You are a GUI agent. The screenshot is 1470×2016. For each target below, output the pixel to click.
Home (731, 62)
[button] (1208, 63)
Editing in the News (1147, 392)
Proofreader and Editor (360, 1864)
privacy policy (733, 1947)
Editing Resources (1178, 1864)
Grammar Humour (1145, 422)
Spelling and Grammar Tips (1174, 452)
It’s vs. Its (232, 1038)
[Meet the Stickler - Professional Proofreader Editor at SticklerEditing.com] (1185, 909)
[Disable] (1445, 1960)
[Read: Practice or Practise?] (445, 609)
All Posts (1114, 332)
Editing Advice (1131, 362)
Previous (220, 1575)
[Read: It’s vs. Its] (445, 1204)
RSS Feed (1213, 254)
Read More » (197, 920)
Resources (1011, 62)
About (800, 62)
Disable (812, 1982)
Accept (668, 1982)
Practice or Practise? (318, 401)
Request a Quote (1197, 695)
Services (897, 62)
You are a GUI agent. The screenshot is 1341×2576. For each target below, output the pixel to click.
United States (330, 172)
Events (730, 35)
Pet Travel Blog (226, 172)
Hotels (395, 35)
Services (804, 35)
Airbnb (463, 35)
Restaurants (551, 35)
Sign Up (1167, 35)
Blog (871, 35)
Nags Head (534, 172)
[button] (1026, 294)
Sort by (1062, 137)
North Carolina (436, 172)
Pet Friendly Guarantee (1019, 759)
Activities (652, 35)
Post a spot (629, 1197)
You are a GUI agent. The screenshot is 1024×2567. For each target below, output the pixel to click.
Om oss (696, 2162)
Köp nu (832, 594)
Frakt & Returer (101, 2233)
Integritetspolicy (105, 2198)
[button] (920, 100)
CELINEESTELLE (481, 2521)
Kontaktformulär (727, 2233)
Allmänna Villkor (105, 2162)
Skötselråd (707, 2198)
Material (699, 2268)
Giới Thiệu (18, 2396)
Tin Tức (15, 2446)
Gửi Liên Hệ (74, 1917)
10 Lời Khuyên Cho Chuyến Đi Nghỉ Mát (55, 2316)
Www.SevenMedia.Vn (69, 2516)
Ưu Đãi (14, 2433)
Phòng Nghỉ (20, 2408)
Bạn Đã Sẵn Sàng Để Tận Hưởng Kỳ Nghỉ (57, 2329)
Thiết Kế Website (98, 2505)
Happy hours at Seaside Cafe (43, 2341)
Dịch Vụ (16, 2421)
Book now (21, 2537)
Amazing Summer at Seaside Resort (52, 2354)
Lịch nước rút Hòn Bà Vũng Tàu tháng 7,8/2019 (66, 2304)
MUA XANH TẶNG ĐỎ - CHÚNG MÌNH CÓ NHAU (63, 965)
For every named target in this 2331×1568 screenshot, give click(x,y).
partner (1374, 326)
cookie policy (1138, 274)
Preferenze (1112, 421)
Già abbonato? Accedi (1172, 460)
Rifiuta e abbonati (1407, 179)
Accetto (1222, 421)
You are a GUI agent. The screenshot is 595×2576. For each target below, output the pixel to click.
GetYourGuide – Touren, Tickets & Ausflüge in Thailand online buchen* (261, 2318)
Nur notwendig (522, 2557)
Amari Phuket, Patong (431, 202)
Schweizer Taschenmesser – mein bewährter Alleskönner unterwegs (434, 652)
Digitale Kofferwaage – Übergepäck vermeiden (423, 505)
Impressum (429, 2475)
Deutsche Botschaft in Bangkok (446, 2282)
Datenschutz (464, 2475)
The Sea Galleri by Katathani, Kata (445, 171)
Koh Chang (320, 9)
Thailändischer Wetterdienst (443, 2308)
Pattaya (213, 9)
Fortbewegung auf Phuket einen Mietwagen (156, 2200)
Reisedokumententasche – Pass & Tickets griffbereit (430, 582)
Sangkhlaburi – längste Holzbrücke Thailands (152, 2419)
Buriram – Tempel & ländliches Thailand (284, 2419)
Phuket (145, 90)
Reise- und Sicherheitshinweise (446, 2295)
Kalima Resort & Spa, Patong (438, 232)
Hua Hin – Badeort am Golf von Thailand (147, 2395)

+-------+

» WHAT THIS TASK INVOLVES
Write every record out again, unaltered.

» WRITTEN REPLY
You are a GUI agent. The screenshot is 1470×2016. For each target below, output the pixel to click.
Home (731, 62)
[button] (1208, 63)
Editing in the News (1147, 392)
Proofreader and Editor (360, 1864)
privacy policy (733, 1947)
Editing Resources (1178, 1864)
Grammar Humour (1145, 422)
Spelling and Grammar Tips (1174, 452)
It’s vs. Its (232, 1038)
[Meet the Stickler - Professional Proofreader Editor at SticklerEditing.com] (1185, 909)
[Disable] (1445, 1960)
[Read: Practice or Practise?] (445, 609)
All Posts (1114, 332)
Editing Advice (1131, 362)
Previous (220, 1575)
[Read: It’s vs. Its] (445, 1204)
RSS Feed (1213, 254)
Read More » (197, 920)
Resources (1011, 62)
About (800, 62)
Disable (812, 1982)
Accept (668, 1982)
Practice or Practise? (318, 401)
Request a Quote (1197, 695)
Services (897, 62)
You are a GUI agent. The screenshot is 1341×2576. For each target below, output the pixel to click.
United States (330, 172)
Events (730, 35)
Pet Travel Blog (226, 172)
Hotels (395, 35)
Services (804, 35)
Airbnb (463, 35)
Restaurants (551, 35)
Sign Up (1167, 35)
Blog (871, 35)
Nags Head (534, 172)
[button] (1026, 294)
Sort by (1062, 137)
North Carolina (436, 172)
Pet Friendly Guarantee (1019, 759)
Activities (652, 35)
Post a spot (629, 1197)
You are a GUI agent. The screenshot is 1024×2567. For each target below, output the pixel to click.
Om oss (696, 2162)
Köp nu (832, 594)
Frakt & Returer (101, 2233)
Integritetspolicy (105, 2198)
[button] (920, 100)
CELINEESTELLE (481, 2521)
Kontaktformulär (727, 2233)
Allmänna Villkor (105, 2162)
Skötselråd (707, 2198)
Material (699, 2268)
Giới Thiệu (18, 2396)
Tin Tức (15, 2446)
Gửi Liên Hệ (74, 1917)
10 Lời Khuyên Cho Chuyến Đi Nghỉ Mát (55, 2316)
Www.SevenMedia.Vn (69, 2516)
Ưu Đãi (14, 2433)
Phòng Nghỉ (20, 2408)
Bạn Đã Sẵn Sàng Để Tận Hưởng Kỳ Nghỉ (57, 2329)
Thiết Kế Website (98, 2505)
Happy hours at Seaside Cafe (43, 2341)
Dịch Vụ (16, 2421)
Book now (21, 2537)
Amazing Summer at Seaside Resort (52, 2354)
Lịch nước rút Hòn Bà Vũng Tàu tháng 7,8/2019 (66, 2304)
MUA XANH TẶNG ĐỎ - CHÚNG MÌNH CÓ NHAU (63, 965)
For every named target in this 2331×1568 screenshot, give click(x,y).
partner (1374, 326)
cookie policy (1138, 274)
Preferenze (1112, 421)
Già abbonato? Accedi (1172, 460)
Rifiuta e abbonati (1407, 179)
Accetto (1222, 421)
You are a GUI agent. The screenshot is 595×2576. For each target below, output the pixel to click.
GetYourGuide – Touren, Tickets & Ausflüge in Thailand online buchen* (261, 2318)
Nur notwendig (522, 2557)
Amari Phuket, Patong (431, 202)
Schweizer Taschenmesser – mein bewährter Alleskönner unterwegs (434, 652)
Digitale Kofferwaage – Übergepäck vermeiden (423, 505)
Impressum (429, 2475)
Deutsche Botschaft in Bangkok (446, 2282)
Datenschutz (464, 2475)
The Sea Galleri by Katathani, Kata (445, 171)
Koh Chang (320, 9)
Thailändischer Wetterdienst (443, 2308)
Pattaya (213, 9)
Fortbewegung auf Phuket einen Mietwagen (156, 2200)
Reisedokumententasche – Pass & Tickets griffbereit (430, 582)
Sangkhlaburi – längste Holzbrücke Thailands (152, 2419)
Buriram – Tempel & ländliches Thailand (284, 2419)
Phuket (145, 90)
Reise- und Sicherheitshinweise (446, 2295)
Kalima Resort & Spa, Patong (438, 232)
Hua Hin – Badeort am Golf von Thailand (147, 2395)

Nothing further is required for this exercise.